Johnny se despediu do seu amigo e foi embora para sua casa com o coração amargurado. Não entendia o porquê do acontecido. Tudo encaminhava para ser uma noite maravilhosa. Estava tudo bem entre ele e sua pequena, e agora aquilo. Pensou em Vera Olívia e não sentiu nenhum rancor pela menina, acreditando que ela não sabia de nada. “Ela é uma ótima garota. Amanhã tudo

será esclarecido e as coisas voltarão ao normal” Pensando assim, suspirou forte e uma doce esperança reconfortou-lhe a alma.

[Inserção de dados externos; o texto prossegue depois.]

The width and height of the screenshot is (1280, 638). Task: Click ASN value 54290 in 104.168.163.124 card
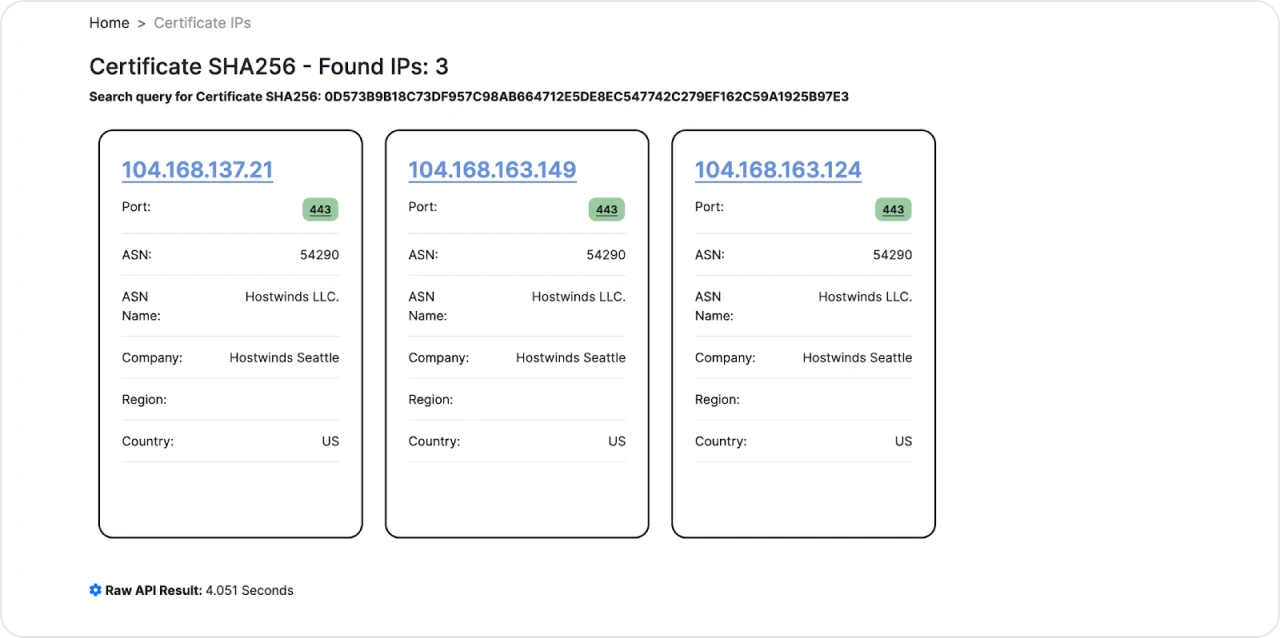click(892, 255)
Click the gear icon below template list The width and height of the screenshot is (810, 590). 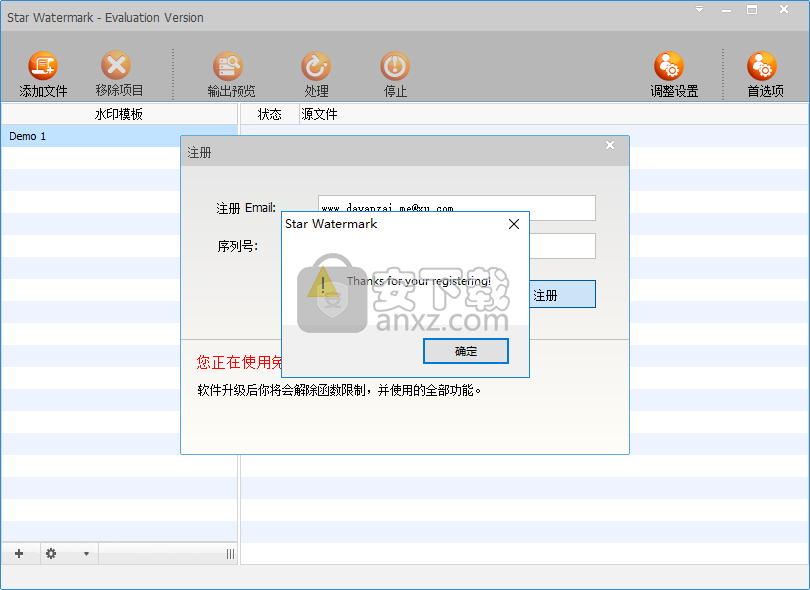click(51, 553)
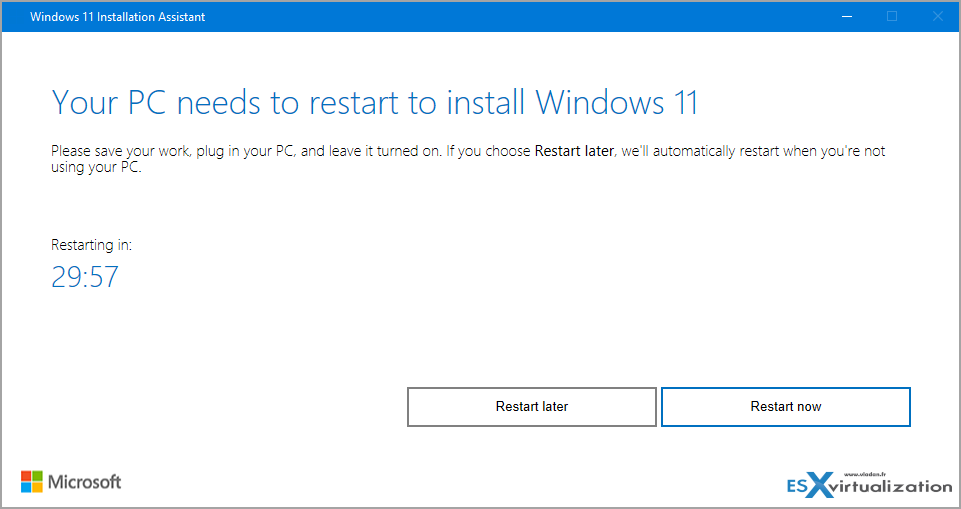
Task: Click 'Windows 11' in the large heading
Action: coord(616,102)
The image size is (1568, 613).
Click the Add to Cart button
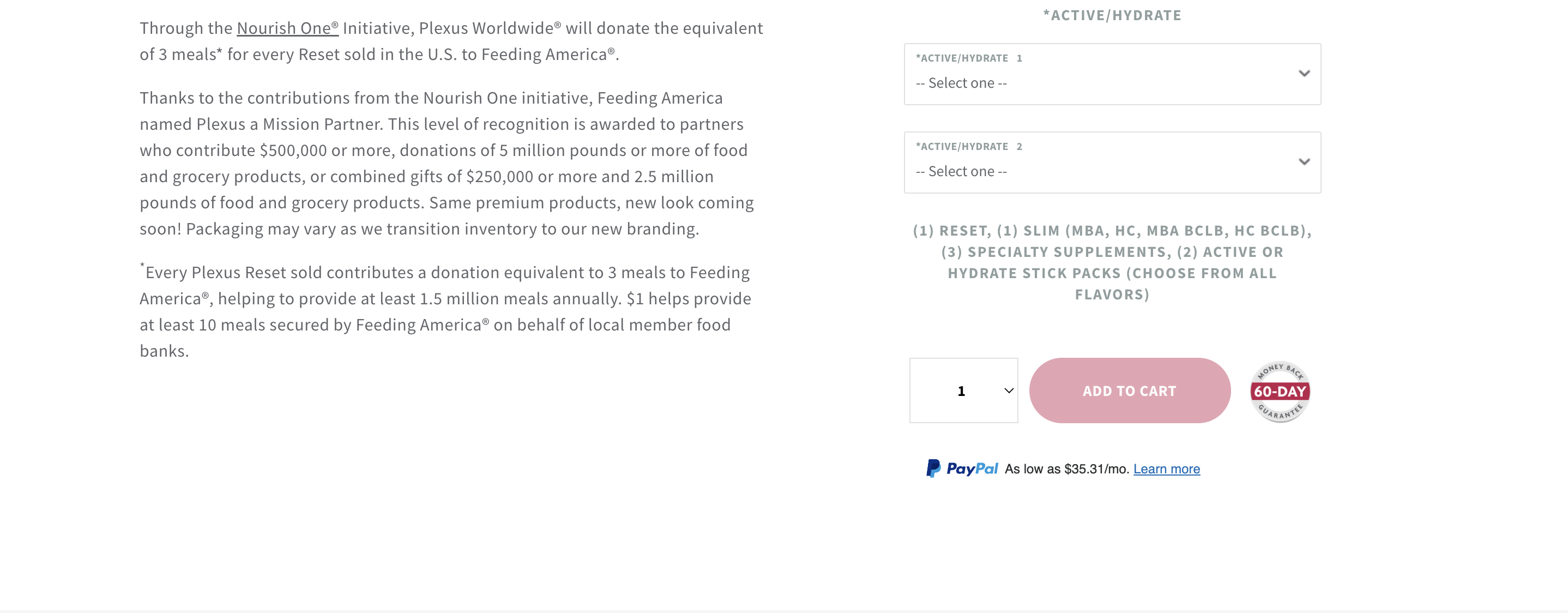1130,390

O relógio da matriz badalou a meia noite em ponto, quando Johnny entrou na Siqueira Campos. A maioria das fogueiras já tinha sido consumida pelo fogo e era menor o número de pessoas pela rua. Passando pela sua casa, encontrou seu pai proseando com alguns senhores, que moravam nas redondezas. Pediu permissão a ele e foi encontrar sua turma no forró de Zé Sampaio, que naquele momento seguia animado. Com exceção de Edgar que estava com Neide, e de Mipai que se encontrava no forró do seu padrinho Tony de Leda, todos os seus amigos estavam se divertindo naquela festa, dançando com as meninas. Tõe Porcino era o mais animado e o único da turma que tinha coragem de soltar os foguetões, na companhia dos adultos. Johnny sentou-se na calçada e ficou tomando licor na companhia de Géo, que já se encontrava um tanto embriagado. Em volta do fogo, moças e rapazes executavam a tradição de pular a fogueira e tornarem-se compadres e comadres em louvou a São João. Dentro de casa, o sanfoneiro toca a canção que começava a ser considerada como a mais poética do cancioneiro junino:

Olha pro céu meu amor!

Vê como ele está lindo...

Uma onda de melancolia invade a alma do garoto, fazendo as lágrimas brotarem de seus olhos e escorrer em sua face tristonha. Porcino indaga a razão do seu choro e ele responde que a fumaça da fogueira deixava seus olhos irritados. Johnny toma mais um cálice de licor, sentindo certo alívio da dor, que lhe corroia naquele momento. Logo depois se despede dos amigos e vai procurar consolo em seu travesseiro, enquanto uma chuva fina e fria começa a cair naquele momento.